Despite the name, the Grey wolf can vary in coat color.  Roughly 33% are black. A small percentage are a brown or white with brown markings. Those in Europe tend to have a black saddle (coloring across the back).   There are misconceptions about eyes; with many movies, posters and other merchandise showing bright blue eyes.  The truth is that most have brown, orange, green or yellow eye coloring. Only young pups have blue and that will change as they grow.

Health Issues

For the Akita Inu, average life expectancy is 11 years. Health issues that eventually cause fatalities are cancer and heart failure. Bloat is also a risk for this breed and that is why feeding a proper diet is so important.

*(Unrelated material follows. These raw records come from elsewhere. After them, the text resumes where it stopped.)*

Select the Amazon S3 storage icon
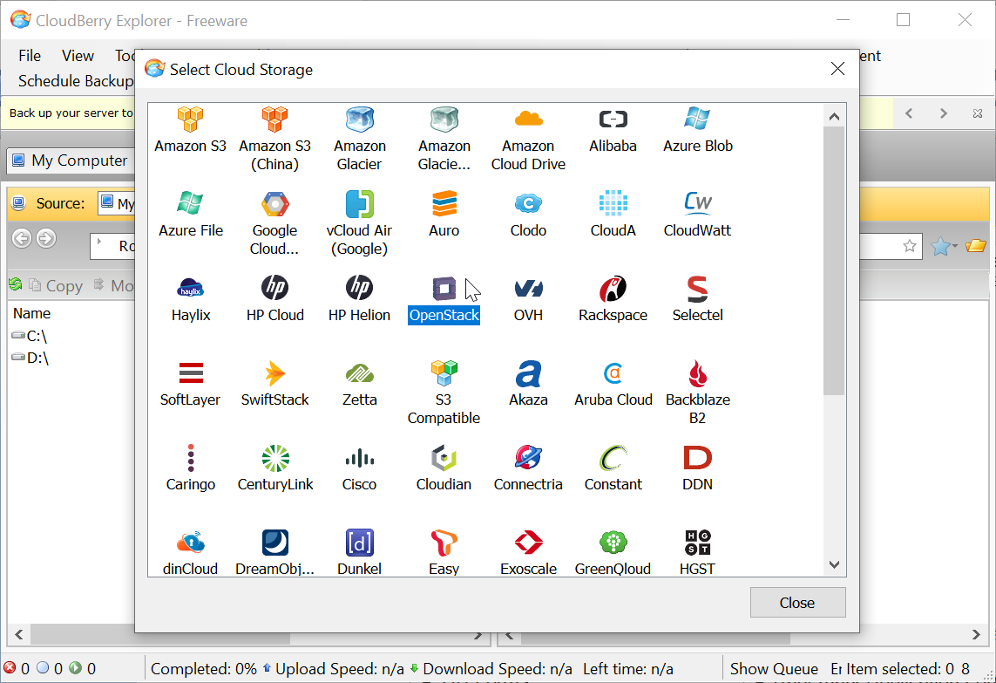The image size is (996, 683). point(190,120)
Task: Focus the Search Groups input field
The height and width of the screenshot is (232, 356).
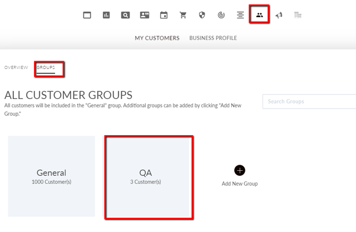Action: (309, 101)
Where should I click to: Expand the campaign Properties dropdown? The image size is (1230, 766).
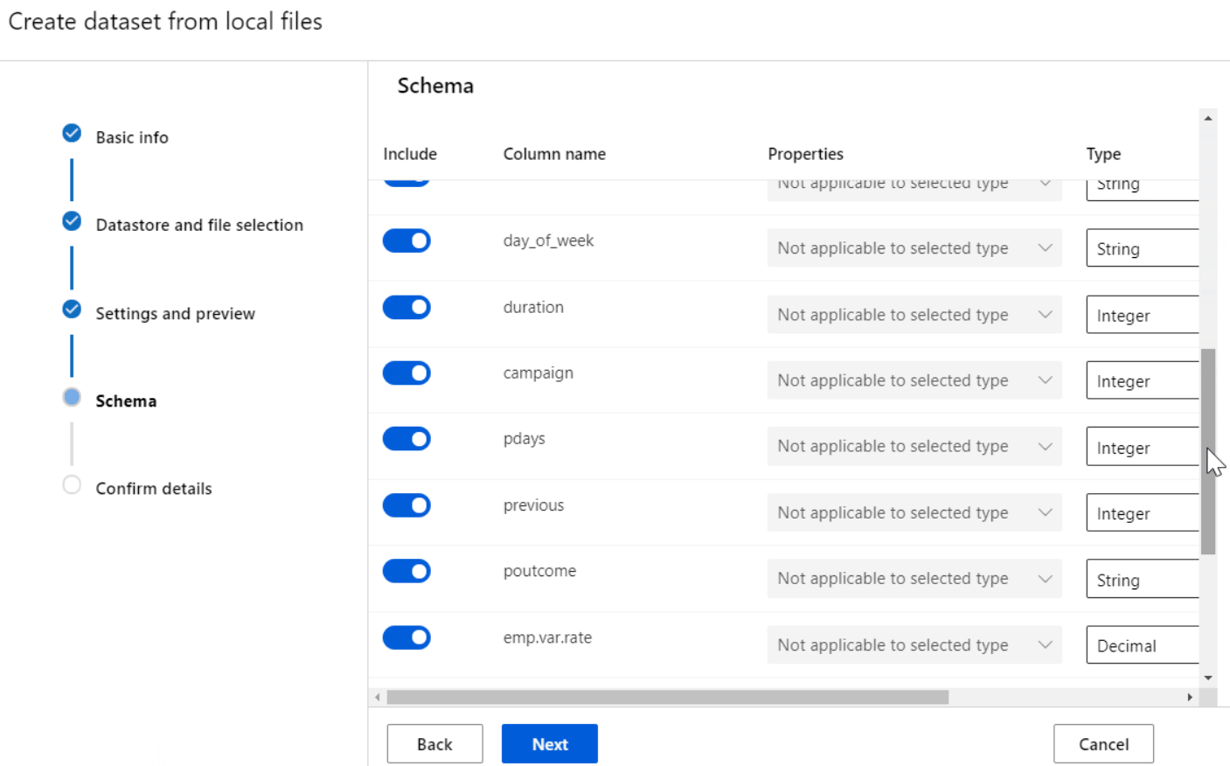pos(914,380)
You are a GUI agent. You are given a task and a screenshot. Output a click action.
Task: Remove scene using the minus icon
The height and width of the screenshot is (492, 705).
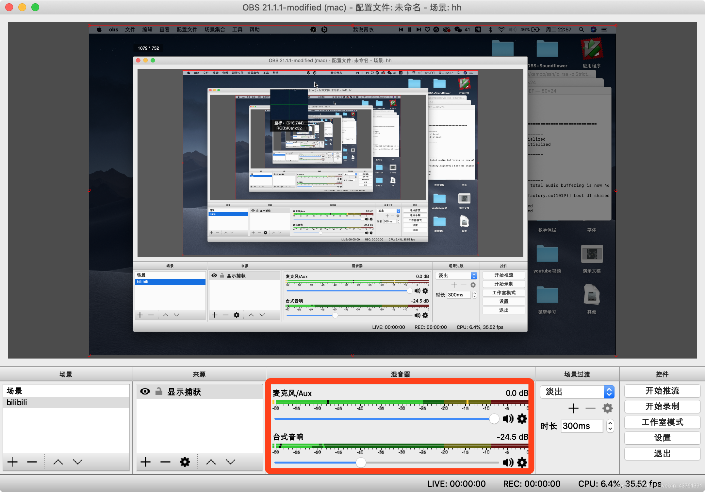pos(32,462)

For the wolf, the life span out in the wild is very short; only 8 years on average. This is due to wounds received (including human traps), starvation and fatal injuries from other wolves while fighting for Alpha positions. A smaller number succumb to parvo and mange.


Some well known sayings about these different animals:

"Gentle in the heart, but brave and strong on the surface."

Wolf: "From a distance, the wolf is beautiful but nearby they are a predator"


The Akita
is seen as a National Monument in Japan.  Small statues of this breed are abundant there, given often as gifts to symbolize wishes of good health and happiness.

The wolf
has long been regarded as the symbol of a teacher. Native Americans revered them; using their forms in totem poles.